## RECORDS SHOWN
____
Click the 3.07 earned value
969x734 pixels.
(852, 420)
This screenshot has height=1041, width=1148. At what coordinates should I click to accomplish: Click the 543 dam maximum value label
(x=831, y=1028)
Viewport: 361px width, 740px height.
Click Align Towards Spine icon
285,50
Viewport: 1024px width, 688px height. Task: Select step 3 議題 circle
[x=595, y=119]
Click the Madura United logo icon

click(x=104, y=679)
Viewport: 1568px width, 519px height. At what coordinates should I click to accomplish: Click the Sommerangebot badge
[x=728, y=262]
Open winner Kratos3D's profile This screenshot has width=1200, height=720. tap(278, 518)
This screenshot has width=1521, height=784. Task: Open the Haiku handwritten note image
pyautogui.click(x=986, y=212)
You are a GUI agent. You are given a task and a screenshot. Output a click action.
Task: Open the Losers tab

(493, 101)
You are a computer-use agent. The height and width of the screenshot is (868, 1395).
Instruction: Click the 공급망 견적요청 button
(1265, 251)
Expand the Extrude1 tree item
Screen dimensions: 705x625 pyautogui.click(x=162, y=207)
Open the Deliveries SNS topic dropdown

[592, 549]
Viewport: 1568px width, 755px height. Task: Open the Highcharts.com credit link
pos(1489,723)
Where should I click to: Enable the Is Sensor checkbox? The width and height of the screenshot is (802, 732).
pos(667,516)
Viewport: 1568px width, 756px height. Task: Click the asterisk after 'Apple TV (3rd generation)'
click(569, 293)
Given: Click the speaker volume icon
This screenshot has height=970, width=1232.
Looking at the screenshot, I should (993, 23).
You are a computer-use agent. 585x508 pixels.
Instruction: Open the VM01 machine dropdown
____
## PROBLEM DESCRIPTION
Multiply each answer coordinate by 2.3, rounding to whole numbers with halves going up, in the part of the records that opens with the line containing "Viewport: 1568px width, 755px" and closes with the line containing "pos(667,516)", both ends included. Give only those lines again, requests included, and leave the numbers in the requests unchanged.

## RESULT OF THIS EXERCISE
Viewport: 1568px width, 755px height. Task: Open the Highcharts.com credit link
pos(3425,1663)
Where should I click to: Enable the Is Sensor checkbox? The width and height of the screenshot is (802, 732).
pos(1534,1187)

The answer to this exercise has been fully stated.